WASHINGTON, D.C., June 21, 2007 –– A swim in the pool can be a fun and healthy summertime activity. But without the proper precautions, pools can spread germs that make swimmers sick, and the number of outbreaks is on the rise. That is why a national partnership including the U.S. Centers for Disease Control and Prevention (CDC), National Consumers League (NCL), Water Quality and Health Council (WQ&HC), American Chemistry Council (ACC) and Association of Pool and Spa Professionals (APSP) has again teamed up to inform the public about preventing recreational water illnesses (RWIs). The partners want swimmers and parents to know that what they see, feel, smell and hear can help them recognize the difference between a healthy pool and a risky one.Chlorination is part of the first line of defense against the germs in swimming pools. In fact, according to a recent survey by WQ&HC, 82 percent of respondents recognized that chlorine is essential to help protect the water quality and swimmers’ health. “A well-maintained, properly chlorinated swimming pool or spa is key to preventing illnesses from waterborne pathogens including viruses like norovirus, and bacteria like E. coli, and Shigella,” said WQ&HC member and noted Michigan State University microbiologist Dr. Joan Rose. “These pathogens can cause swimmers to experience diarrhea, respiratory illness, ear or nose and skin infections.”
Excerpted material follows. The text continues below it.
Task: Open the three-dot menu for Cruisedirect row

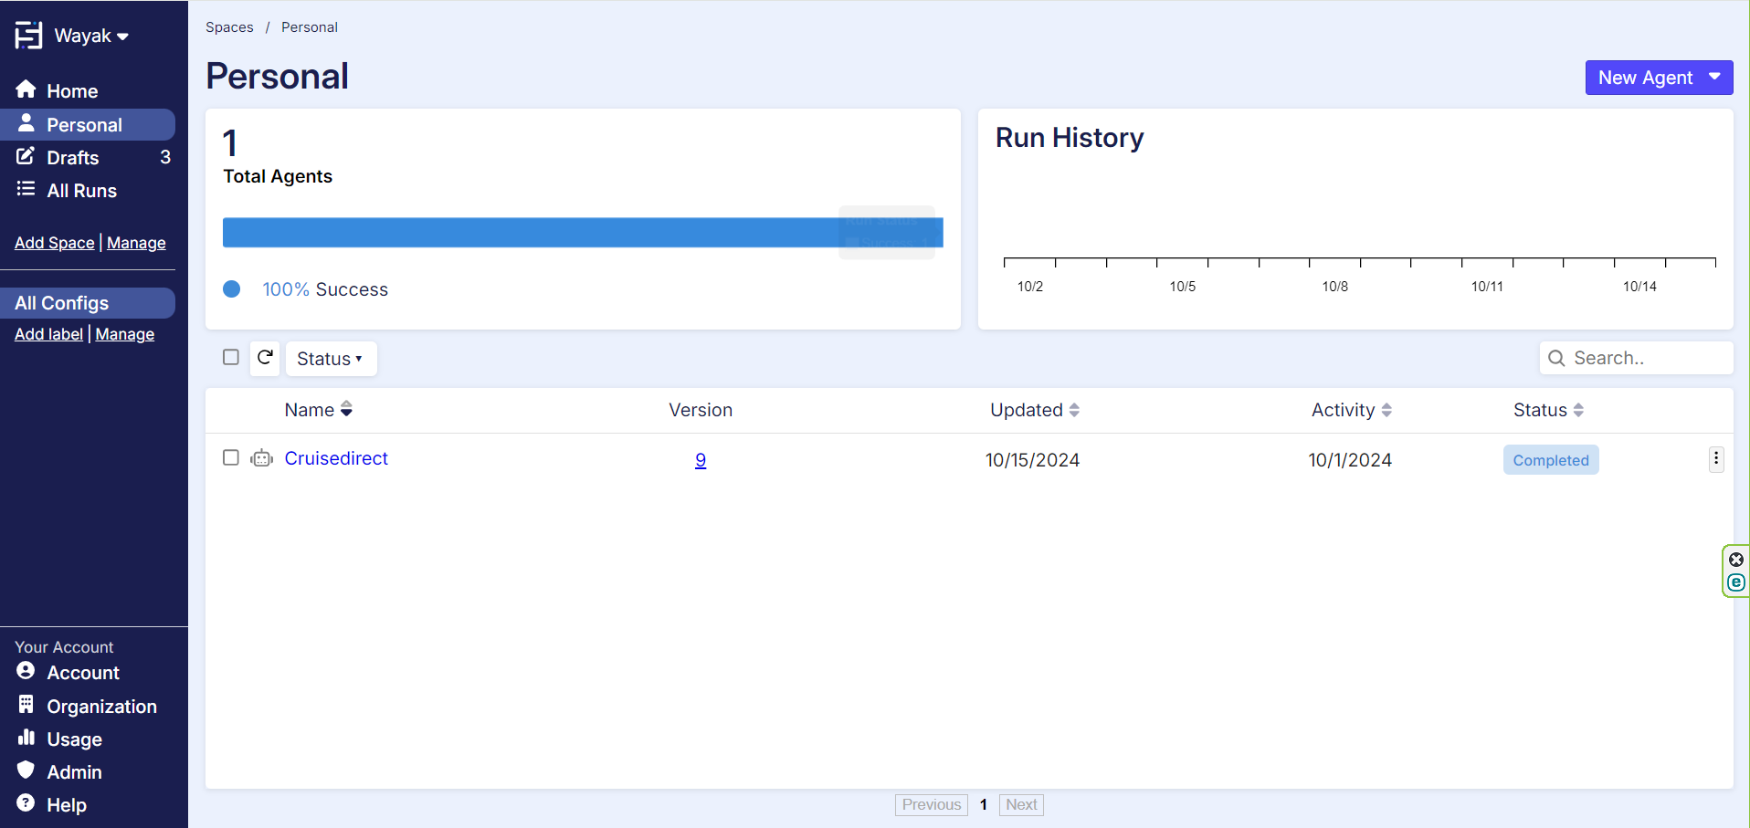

Swimmers and parents should be aware of signals that a pool may not be properly maintained. The partnership Web site, www.healthypools.org, offers “Sense”-able swimming tips to help you recognize the difference between a healthy pool and a risky one:
Sight: Look for water that’s clean, clear and blue.
Touch: Check for tiles that feel smooth and clean.
Smell: Make sure there are no strong odors.
Sound: Listen for pool cleaning equipment.
Pool users can also use test kits and strips, available from pool supply stores, to help make sure their community pool has adequate chlorine and proper pH before swimming. Since a few germs, like Cryptosporidium, can survive for long periods in even the best maintained pools, it is also vital for swimmers to follow CDC’s Healthy Swimming behaviors, including: don’t swim when ill with diarrhea; don’t swallow pool water; take frequent bathroom breaks; and practice good hygiene.
“Whether you’re a pool maintenance professional or a summer swimmer, you need to understand healthy swimming behavior to protect yourself and your family and friends from waterborne diseases,” says National Consumers League President and WQ&HC Vice-Chair Linda Golodner. “By using available tools, such as pool and spa testing strips and your own senses, there is no excuse for individuals not to have a healthy and fun swimming season this year.”